- Your tasks -
1) Do these statements agree with the post on Trump's campaign spending? Answer yes or no for each, quoting the deciding words. (a) As November approaches, the writer is still unconvinced. (b) According to Politico, most of the Trump campaign's July-September spending was self-financed by Trump. (c) Jeb Bush's outlay is gaining him ground in the polls.
2) Transcribe the stretch of the post on Trump's campaign spending from "By contrast Jeb" through "a publicity stunt.".
3) Can you pick up the post on Trump's campaign spending after its last sentence and carry it forward?

- Page text -

☆ ☆ ☆ ☆ ☆ ☆ ☆

Weighing it all together, TP concludes:
It seems more likely than not that George W. Bush was president on September 11, 2001.
When Trump started running for president in July, claiming he would finance everything out of his own pocket, I was unconvinced about his willingness to spend money on the scale that a competitive campaign requires:
The kind of money Trump has spent so far — and foregone as business partners run away from him — is a recoverable investment. He’s building the Trump brand, which will net him future earnings in book sales and TV ratings. The campaign — at least the way he’s run it so far — will keep his act fresh for years to come.
By November, though, a serious candidate will have to start putting serious money into Iowa and New Hampshire. Not thousands, millions. TV time on the Boston stations that cover southern New Hampshire is not cheap. The idiosyncratic process of the Iowa caucuses requires a ground game. And if you survive the Iowa/NH/South Carolina winnowing in January and February, you just need more money to compete nationwide in March.
As November approaches, I'm still unconvinced. Politico reports that in the July-September quarter, the Trump campaign had spent just $4 million nationwide, most of it not self-financed by Trump, and much of it spent within the Trump empire.
By contrast Jeb Bush has made a $4.8 ad buy in New Hampshire. (Believe me, if you watch TV here, you can't escape him.) It's not gaining him any ground in the polls, but his outlay marks the start of the big-spending period of the campaign. We'll soon know whether Trump is serious or just running as a publicity stunt.

☆ ☆ ☆ ☆ ☆ ☆ ☆

- Source data -
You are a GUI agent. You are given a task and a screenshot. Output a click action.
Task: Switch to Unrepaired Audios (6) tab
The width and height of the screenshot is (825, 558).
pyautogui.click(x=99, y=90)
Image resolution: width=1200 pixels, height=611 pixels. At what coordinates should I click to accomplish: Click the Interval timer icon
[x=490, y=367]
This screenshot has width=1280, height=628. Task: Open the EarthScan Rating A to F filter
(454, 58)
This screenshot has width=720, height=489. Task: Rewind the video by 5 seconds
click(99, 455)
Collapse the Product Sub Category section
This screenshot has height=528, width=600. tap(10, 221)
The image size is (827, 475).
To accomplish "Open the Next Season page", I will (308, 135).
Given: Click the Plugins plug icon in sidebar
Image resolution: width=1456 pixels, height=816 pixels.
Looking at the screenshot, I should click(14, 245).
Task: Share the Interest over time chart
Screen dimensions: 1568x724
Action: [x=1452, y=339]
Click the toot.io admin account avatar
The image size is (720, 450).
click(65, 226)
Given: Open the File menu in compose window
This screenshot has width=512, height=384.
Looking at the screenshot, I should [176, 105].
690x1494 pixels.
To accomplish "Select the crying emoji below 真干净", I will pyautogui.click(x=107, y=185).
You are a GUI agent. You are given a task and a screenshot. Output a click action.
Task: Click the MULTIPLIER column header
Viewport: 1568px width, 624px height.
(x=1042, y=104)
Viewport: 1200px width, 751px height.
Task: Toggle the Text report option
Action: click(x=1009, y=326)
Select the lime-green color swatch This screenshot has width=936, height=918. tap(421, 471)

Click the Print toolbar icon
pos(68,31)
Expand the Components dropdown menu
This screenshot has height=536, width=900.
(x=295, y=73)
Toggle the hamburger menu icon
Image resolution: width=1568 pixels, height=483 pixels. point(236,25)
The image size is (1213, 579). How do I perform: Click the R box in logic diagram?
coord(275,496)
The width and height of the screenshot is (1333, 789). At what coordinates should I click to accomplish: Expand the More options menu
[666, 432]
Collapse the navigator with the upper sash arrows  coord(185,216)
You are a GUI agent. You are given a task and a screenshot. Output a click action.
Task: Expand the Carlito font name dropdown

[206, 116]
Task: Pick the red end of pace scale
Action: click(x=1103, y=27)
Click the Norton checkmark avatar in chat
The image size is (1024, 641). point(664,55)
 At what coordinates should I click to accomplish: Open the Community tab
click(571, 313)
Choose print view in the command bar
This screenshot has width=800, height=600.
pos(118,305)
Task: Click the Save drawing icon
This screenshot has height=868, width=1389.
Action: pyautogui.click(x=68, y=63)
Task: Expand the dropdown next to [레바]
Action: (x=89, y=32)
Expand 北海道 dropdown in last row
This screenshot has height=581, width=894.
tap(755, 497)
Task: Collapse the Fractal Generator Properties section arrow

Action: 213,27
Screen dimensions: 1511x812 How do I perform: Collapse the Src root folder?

☆ ☆ ☆ ☆ ☆ ☆ ☆

- Responses -
1)
(a) Yes: "As November approaches, I'm still unconvinced."
(b) No: "most of it not self-financed by Trump"
(c) No: "It's not gaining him any ground in the polls"

2)
By contrast Jeb Bush has made a $4.8 ad buy in New Hampshire. (Believe me, if you watch TV here, you can't escape him.) It's not gaining him any ground in the polls, but his outlay marks the start of the big-spending period of the campaign. We'll soon know whether Trump is serious or just running as a publicity stunt.

3)
When conservatives make up a charge that liberals are doing something sinister, probably the claim will eventually justify conservatives doing that very thing. Here's an example from Ben Carson: Based on the bogus charge that under Obama "the IRS has systematically targeted conservative nonprofit groups for politically motivated audits and harassment," Carson calls for revoking the tax exemption of the Council on American-Islamic Relations, which has criticized his anti-Muslim rhetoric.
My friend Abby Hafer did a wonderful half-hour explanation of why intelligent design doesn't explain the human body, but evolution does. (Quick summary: The body is kludgy the way evolved things are, not optimized like designed things.) She has a book on the same subject coming out soon, The Not-So-Intelligent Designer.
All the people worrying about Sharia in America might do better to worry about the Christians who want to impose Old Testament law. You've probably heard about the folks who want to stone gays to death. But did you know about the ones who want to bring back slavery? On a radio show in Iowa, the host proposed to Mike Huckabee the Old Testament solution for theft:
It says [in Exodus], if a person steals, they have to pay it back two-fold, four-fold. If they don’t have anything, we’re supposed to take them down and sell them. ... We indenture them and they have to spend their time not sitting on their stump in a jail cell, they’re supposed to be working off the debt. Wouldn’t that be a better choice?
To his credit, Huckabee's first reaction was to chuckle at that suggestion. But people on the Right never say "That's just effing crazy" to each other, so Huckabee answered: "Well, it really would be. ... Sometimes the best way to deal with a nonviolent criminal behavior is what you just suggested."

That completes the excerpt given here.